++++ Data for processing

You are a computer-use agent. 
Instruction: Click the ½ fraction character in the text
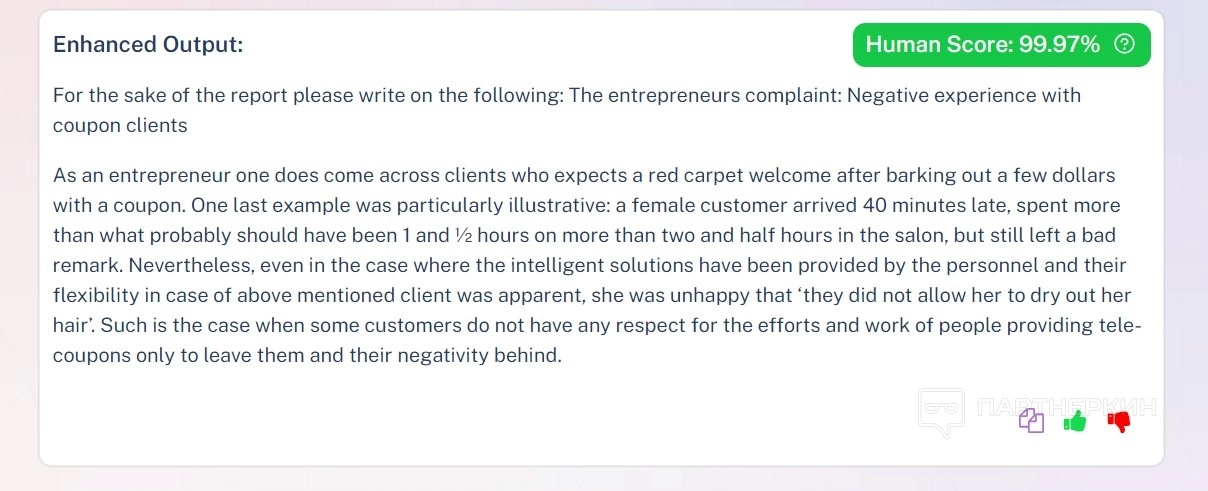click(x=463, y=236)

++++++++
++++ Data for processing

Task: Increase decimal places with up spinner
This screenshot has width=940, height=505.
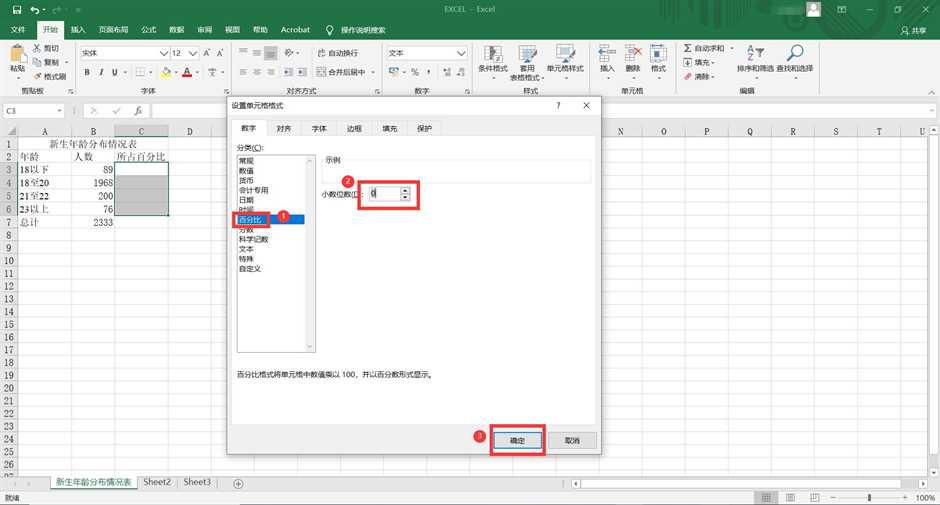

++++++++

To do:
Find "Task: Increase decimal places with up spinner" in the entries above and copy that whole line exactly, then each line after it through the line that contains "This screenshot has width=940, height=505.".

Solution below:
Task: Increase decimal places with up spinner
This screenshot has width=940, height=505.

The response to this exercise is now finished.